BUILT IN STRING FUNCTIONS

ANNOTATION

"match(pattern)" returns string holding text of annotation(s) matched by pattern, or ERROR string.

"matchn(pattern, n)" returns string holding text of nth match to annotation(s) by pattern, or ERROR string.

ITEM

"history(itemtype)" returns the history field of the currently selected item of the given type, or ERROR string.

STRING

"istr(expression)" returns string equivalent of integer part of expression, or ERROR string.

"str(expression,field,precision)" returns string expression of real number with given field width and decimal precision, or ERROR string.

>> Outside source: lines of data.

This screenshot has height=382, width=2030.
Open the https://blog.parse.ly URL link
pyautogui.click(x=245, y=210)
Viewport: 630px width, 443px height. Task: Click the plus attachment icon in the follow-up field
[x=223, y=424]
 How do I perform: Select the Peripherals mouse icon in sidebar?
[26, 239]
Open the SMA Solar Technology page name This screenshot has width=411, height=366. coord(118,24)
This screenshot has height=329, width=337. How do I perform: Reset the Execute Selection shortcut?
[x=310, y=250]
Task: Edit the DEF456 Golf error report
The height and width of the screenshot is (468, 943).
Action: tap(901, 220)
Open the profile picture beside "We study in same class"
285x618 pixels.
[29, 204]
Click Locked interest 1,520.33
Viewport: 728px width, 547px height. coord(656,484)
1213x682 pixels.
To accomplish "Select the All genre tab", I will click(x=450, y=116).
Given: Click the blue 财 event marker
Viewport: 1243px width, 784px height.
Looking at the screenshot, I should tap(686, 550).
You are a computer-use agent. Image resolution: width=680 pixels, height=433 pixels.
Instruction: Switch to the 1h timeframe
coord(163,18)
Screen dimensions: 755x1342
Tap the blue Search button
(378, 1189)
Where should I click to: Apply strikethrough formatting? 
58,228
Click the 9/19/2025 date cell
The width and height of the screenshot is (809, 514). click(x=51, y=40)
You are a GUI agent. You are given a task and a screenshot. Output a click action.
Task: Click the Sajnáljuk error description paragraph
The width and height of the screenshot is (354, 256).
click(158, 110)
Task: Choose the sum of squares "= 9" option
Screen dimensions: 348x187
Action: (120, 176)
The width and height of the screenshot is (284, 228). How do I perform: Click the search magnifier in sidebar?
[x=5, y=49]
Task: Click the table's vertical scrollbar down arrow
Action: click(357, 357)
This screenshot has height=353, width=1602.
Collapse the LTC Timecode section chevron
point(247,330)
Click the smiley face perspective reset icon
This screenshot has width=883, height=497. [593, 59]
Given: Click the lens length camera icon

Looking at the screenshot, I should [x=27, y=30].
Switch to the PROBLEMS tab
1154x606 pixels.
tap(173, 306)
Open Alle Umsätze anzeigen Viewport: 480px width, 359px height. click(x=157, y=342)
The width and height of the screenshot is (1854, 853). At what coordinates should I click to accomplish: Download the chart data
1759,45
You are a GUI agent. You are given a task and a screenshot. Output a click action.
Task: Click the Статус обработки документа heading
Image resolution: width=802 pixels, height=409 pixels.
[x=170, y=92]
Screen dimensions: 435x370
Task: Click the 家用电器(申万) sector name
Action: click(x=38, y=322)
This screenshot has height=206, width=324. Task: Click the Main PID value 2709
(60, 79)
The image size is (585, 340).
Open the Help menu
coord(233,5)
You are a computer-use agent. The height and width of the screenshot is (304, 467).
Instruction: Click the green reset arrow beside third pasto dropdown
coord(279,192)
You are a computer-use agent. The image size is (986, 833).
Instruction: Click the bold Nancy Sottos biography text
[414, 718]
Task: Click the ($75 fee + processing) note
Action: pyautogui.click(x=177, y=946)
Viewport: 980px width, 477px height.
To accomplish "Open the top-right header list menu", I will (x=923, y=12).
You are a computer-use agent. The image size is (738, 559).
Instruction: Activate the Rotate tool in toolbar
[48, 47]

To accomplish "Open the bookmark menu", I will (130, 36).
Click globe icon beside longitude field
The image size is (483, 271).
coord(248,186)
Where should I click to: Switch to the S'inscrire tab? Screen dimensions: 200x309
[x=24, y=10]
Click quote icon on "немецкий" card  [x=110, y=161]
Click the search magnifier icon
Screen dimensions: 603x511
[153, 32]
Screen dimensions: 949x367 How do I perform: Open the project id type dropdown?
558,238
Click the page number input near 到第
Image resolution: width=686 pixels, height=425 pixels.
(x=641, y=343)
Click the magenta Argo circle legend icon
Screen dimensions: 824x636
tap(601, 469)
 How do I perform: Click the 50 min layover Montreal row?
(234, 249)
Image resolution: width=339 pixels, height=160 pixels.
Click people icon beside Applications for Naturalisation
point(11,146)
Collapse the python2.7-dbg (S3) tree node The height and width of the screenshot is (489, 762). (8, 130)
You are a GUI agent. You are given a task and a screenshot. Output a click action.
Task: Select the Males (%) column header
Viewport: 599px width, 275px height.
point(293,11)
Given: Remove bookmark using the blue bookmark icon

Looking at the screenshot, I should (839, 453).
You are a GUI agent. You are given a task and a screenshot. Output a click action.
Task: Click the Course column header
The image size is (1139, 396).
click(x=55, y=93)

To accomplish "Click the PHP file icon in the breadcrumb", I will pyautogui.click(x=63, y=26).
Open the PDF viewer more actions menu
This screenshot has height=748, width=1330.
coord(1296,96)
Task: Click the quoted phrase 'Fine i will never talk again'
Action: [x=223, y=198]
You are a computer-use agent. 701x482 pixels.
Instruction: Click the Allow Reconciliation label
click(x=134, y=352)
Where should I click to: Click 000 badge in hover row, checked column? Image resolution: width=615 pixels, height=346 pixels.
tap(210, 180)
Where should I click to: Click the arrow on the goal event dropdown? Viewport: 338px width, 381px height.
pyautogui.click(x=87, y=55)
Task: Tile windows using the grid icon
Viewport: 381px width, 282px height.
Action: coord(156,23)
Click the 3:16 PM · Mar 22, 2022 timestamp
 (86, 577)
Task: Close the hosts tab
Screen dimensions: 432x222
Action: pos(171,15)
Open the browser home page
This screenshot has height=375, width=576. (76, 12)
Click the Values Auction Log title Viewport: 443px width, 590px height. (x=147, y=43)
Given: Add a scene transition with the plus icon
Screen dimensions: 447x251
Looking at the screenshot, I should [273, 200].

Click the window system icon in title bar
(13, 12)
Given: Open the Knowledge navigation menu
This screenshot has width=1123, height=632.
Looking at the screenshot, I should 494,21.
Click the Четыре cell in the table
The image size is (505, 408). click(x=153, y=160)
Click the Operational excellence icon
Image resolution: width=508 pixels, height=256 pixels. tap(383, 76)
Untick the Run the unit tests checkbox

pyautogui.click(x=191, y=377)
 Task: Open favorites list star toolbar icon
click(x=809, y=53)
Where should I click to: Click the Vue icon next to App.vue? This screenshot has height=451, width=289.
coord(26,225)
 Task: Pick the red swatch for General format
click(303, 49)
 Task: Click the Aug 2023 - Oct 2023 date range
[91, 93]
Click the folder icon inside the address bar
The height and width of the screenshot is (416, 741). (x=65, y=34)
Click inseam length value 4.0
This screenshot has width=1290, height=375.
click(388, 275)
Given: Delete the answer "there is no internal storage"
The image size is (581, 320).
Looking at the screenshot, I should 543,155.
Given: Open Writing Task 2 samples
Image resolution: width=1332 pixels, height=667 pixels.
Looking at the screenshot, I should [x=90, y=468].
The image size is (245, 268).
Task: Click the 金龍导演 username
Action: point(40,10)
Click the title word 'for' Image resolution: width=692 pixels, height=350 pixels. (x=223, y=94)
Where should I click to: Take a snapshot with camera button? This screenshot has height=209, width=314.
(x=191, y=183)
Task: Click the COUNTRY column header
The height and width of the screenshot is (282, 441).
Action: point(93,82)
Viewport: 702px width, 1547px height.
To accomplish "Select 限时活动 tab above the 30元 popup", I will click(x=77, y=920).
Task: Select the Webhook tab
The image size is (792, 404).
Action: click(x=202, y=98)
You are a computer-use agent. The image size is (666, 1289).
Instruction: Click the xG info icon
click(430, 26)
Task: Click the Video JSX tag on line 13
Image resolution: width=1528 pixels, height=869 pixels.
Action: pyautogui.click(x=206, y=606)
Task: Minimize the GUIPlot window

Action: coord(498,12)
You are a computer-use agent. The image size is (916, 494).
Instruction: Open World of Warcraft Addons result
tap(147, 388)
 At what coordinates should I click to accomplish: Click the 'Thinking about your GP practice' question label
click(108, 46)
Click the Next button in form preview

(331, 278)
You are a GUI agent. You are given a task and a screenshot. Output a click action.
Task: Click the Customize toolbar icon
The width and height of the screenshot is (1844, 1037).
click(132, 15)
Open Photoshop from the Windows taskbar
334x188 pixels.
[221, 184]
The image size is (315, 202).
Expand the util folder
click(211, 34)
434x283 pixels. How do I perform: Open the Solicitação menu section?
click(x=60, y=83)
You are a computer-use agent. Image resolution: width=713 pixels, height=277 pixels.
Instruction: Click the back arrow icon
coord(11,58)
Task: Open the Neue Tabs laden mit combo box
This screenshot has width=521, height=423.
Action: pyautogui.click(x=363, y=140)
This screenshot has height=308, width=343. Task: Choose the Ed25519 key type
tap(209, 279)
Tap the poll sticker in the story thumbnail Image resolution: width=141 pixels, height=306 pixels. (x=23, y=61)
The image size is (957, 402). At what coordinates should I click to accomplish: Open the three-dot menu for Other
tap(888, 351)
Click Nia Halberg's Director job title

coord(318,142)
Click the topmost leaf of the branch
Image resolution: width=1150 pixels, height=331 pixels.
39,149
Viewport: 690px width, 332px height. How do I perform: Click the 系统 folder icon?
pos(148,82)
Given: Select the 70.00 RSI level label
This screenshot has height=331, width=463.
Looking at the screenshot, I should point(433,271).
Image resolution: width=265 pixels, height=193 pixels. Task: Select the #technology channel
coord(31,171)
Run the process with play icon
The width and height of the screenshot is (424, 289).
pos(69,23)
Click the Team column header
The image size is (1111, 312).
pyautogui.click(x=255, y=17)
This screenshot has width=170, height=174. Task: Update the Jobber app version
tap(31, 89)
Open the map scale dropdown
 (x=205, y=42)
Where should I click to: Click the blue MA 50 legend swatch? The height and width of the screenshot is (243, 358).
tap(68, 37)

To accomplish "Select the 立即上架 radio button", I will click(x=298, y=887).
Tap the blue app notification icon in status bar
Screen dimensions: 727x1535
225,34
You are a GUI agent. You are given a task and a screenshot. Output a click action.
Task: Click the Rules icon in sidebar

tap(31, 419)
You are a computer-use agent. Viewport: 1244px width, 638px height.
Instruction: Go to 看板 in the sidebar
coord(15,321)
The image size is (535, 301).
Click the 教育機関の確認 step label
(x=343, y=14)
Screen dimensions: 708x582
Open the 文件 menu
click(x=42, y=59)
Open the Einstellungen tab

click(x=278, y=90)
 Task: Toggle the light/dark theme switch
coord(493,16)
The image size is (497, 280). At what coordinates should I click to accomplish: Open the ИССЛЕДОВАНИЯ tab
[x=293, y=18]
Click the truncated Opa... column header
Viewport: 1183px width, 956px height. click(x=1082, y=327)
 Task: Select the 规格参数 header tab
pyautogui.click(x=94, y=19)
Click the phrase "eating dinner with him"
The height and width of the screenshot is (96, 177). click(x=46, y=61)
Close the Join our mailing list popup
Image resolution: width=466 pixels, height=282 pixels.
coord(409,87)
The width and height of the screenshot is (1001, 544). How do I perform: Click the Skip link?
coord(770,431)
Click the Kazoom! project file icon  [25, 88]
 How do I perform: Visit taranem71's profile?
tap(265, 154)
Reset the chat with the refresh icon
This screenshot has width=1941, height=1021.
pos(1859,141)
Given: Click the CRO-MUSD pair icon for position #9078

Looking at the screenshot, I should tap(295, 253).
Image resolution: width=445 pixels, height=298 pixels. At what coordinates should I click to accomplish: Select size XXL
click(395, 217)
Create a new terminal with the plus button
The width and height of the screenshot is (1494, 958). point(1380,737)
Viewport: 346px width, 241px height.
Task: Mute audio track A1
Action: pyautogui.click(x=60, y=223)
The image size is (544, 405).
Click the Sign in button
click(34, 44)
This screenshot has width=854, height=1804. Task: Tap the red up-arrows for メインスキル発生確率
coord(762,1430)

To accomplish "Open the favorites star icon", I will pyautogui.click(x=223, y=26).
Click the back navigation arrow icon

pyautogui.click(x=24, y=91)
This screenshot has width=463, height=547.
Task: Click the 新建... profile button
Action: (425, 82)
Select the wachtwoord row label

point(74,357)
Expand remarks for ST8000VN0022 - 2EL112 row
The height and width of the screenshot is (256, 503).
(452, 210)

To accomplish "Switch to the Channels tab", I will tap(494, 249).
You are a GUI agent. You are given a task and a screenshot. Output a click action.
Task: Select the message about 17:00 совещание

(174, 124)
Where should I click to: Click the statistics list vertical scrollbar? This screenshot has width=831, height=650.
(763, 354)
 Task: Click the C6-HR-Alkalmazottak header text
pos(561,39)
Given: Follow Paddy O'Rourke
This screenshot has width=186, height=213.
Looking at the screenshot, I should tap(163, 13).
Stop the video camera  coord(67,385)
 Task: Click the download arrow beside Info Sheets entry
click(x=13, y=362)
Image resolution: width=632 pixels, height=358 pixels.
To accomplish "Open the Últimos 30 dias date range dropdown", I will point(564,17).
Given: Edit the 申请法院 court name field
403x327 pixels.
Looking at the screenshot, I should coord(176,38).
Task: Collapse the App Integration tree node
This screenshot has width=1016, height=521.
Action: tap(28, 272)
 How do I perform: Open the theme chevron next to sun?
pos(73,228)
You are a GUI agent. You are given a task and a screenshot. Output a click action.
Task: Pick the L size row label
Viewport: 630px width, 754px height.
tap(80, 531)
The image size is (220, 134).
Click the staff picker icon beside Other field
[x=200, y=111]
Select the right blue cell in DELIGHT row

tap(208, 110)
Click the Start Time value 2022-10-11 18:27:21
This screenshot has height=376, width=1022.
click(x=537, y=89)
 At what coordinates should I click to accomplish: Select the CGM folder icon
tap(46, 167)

"char(expression)" returns a string containing the single character with the ASCII value of the expression, or ERROR string if outside ASCII range.

GRAPH PLOTTING

Facilities for producing simple x-y plots are provided by a number of simple procedures. The graph plotting is implemented using Device-Independent Graphics (see DIG(3)) so that graphs may be piped to printing devices, stored in files and edited. Appropriate graphics commands for the executing terminal are determined automatically. The functions are:

"plot(file,graphno,ydata,ynum)" produces a simple line graph of an array of numbers, where "file" is a file variable determining the output device/channel for the graph - use "stdout" for the current terminal; "graphno" is the number of the current graph, facilities are provided for producing a page containing more than one graph (see below) in which case graphs are numbered left-to-right and top-to-bottom starting at 1; "ydata" is an array of var containing the y axis values, and "ynum" is the number of y values. This routine is all you need to create a graph - the following functions merely alter the default format. To plot more than one line on the same graph simply repeat the graph number. To plot different graphs with the same graph number, call plotclear() between plots.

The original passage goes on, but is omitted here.